No. 2 – Arizona Rattlers
- Positions: Wide receiver, Kick returner
- Roster status: Active
- CFL status: American

Personal information
- Born: February 28, 1991 (age 35) Peoria, Arizona, U.S.
- Listed height: 5 ft 9 in (1.75 m)
- Listed weight: 190 lb (86 kg)

Career information
- High school: Peoria
- College: Arizona State

Career history
- 2013: Jacksonville Jaguars*
- 2013–2014: Edmonton Eskimos
- 2017–present: Arizona Rattlers
- * Offseason or practice squad member only

Awards and highlights
- United Bowl champion (2017); IFL National Champion (2024); Second-team All-Pac-12 (2011);

= Jamal Miles =

American football player (born 1991)

Jamal Miles (born February 28, 1991) is an American professional football wide receiver for the Arizona Rattlers of the Indoor Football League (IFL). Miles played college football for the Arizona State Sun Devils. He was undrafted in the 2013 NFL draft and signed as an undrafted free agent by the Jacksonville Jaguars.

==Early life==
Miles attended Peoria High School, where he was selected to the first-team All-4A conference as a senior after rushing for 2,168 yards on 231 carries. He was rated a 4-star prospect and number 6 in the state of Arizona by Rivals.com.

==College career==
At Arizona State University, Miles was used primarily as a return specialist throughout college and became one of the Sun Devils' most prolific return men. He was also a contributor both in the backfield and as a receiver.
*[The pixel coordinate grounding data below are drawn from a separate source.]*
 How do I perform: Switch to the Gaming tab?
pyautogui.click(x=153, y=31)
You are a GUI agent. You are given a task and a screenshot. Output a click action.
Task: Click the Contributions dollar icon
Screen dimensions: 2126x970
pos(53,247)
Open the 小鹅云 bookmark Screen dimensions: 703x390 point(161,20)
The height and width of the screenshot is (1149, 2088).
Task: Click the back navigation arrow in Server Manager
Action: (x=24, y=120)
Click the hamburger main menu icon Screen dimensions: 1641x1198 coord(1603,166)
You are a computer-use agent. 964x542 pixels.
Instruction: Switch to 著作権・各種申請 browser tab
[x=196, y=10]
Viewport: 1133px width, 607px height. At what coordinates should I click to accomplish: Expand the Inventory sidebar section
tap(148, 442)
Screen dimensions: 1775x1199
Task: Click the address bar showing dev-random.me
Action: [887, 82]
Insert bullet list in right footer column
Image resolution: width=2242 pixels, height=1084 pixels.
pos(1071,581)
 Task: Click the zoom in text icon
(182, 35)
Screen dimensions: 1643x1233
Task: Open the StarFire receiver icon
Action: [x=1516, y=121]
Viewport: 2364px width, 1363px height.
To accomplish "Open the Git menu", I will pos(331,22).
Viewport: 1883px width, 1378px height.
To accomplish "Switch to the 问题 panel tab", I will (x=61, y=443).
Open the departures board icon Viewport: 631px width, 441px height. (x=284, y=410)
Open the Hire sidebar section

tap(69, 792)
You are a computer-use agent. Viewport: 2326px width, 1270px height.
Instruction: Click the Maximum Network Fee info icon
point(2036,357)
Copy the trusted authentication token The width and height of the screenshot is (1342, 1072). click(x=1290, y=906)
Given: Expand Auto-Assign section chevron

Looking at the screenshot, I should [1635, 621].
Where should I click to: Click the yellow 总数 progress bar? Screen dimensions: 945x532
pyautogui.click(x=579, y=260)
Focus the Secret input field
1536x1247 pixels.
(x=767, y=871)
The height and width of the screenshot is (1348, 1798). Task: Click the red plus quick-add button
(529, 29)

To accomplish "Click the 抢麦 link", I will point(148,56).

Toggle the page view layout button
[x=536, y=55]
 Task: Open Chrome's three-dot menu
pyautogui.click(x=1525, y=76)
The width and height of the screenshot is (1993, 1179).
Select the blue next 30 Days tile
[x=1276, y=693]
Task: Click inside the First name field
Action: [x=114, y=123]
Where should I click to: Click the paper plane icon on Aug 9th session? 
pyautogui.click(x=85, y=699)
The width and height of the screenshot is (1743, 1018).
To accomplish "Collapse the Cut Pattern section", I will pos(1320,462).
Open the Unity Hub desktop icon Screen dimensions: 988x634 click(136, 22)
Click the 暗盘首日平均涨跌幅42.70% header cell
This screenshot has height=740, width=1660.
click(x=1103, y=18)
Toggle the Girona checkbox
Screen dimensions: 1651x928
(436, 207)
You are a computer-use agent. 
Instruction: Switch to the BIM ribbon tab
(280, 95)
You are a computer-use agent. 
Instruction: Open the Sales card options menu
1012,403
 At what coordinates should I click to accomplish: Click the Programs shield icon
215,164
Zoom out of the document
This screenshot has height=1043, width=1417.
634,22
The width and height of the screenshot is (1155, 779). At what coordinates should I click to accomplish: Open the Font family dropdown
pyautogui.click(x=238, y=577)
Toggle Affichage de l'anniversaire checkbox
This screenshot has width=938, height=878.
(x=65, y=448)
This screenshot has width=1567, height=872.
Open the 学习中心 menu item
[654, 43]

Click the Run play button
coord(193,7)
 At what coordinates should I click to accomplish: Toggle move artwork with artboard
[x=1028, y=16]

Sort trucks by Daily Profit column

He had 10 career receiving touchdowns, 2 rushing touchdowns, 1 passing touchdown and 4 return touchdowns.

===Statistics===
Source:

Year: Team; Receiving; Rushing; Kickoff returns; Punt returns
Rec: Yards; Avg; TD; Att; Yards; TD; Att; Yards; Avg; TD; Att; Yards; Avg; TD
2009: Arizona State; 6; 58; 9.7; 0; 3; 13; 0; 31; 611; 19.7; 0; 0; 0; --; 0
2010: Arizona State; 25; 203; 8.1; 4; 27; 63; 2; 3; 118; 39.3; 1; 29; 248; 8.6; 0
2011: Arizona State; 60; 361; 6.0; 6; 29; 237; 0; 30; 788; 26.3; 2; 14; 232; 16.6; 1
2012: Arizona State; 37; 373; 10.1; 0; 15; 67; 0; 16; 349; 21.8; 0; 26; 230; 8.8; 0
Career: 128; 995; 7.8; 10; 74; 380; 2; 80; 1,866; 23.3; 3; 69; 710; 10.3; 1

==Professional career==
On April 28, 2013, Miles was added as an undrafted free agent by the Jacksonville Jaguars to their training camp roster. On August 19, 2013, Miles was waived by the Jaguars. After being released, Miles signed with the Edmonton Eskimos on September 4, 2013.

On January 17, 2017, Miles was signed by the Arizona Rattlers of the Indoor Football League. On July 8, the Rattlers defeated the Sioux Falls Storm in the United Bowl by a score of 50–41.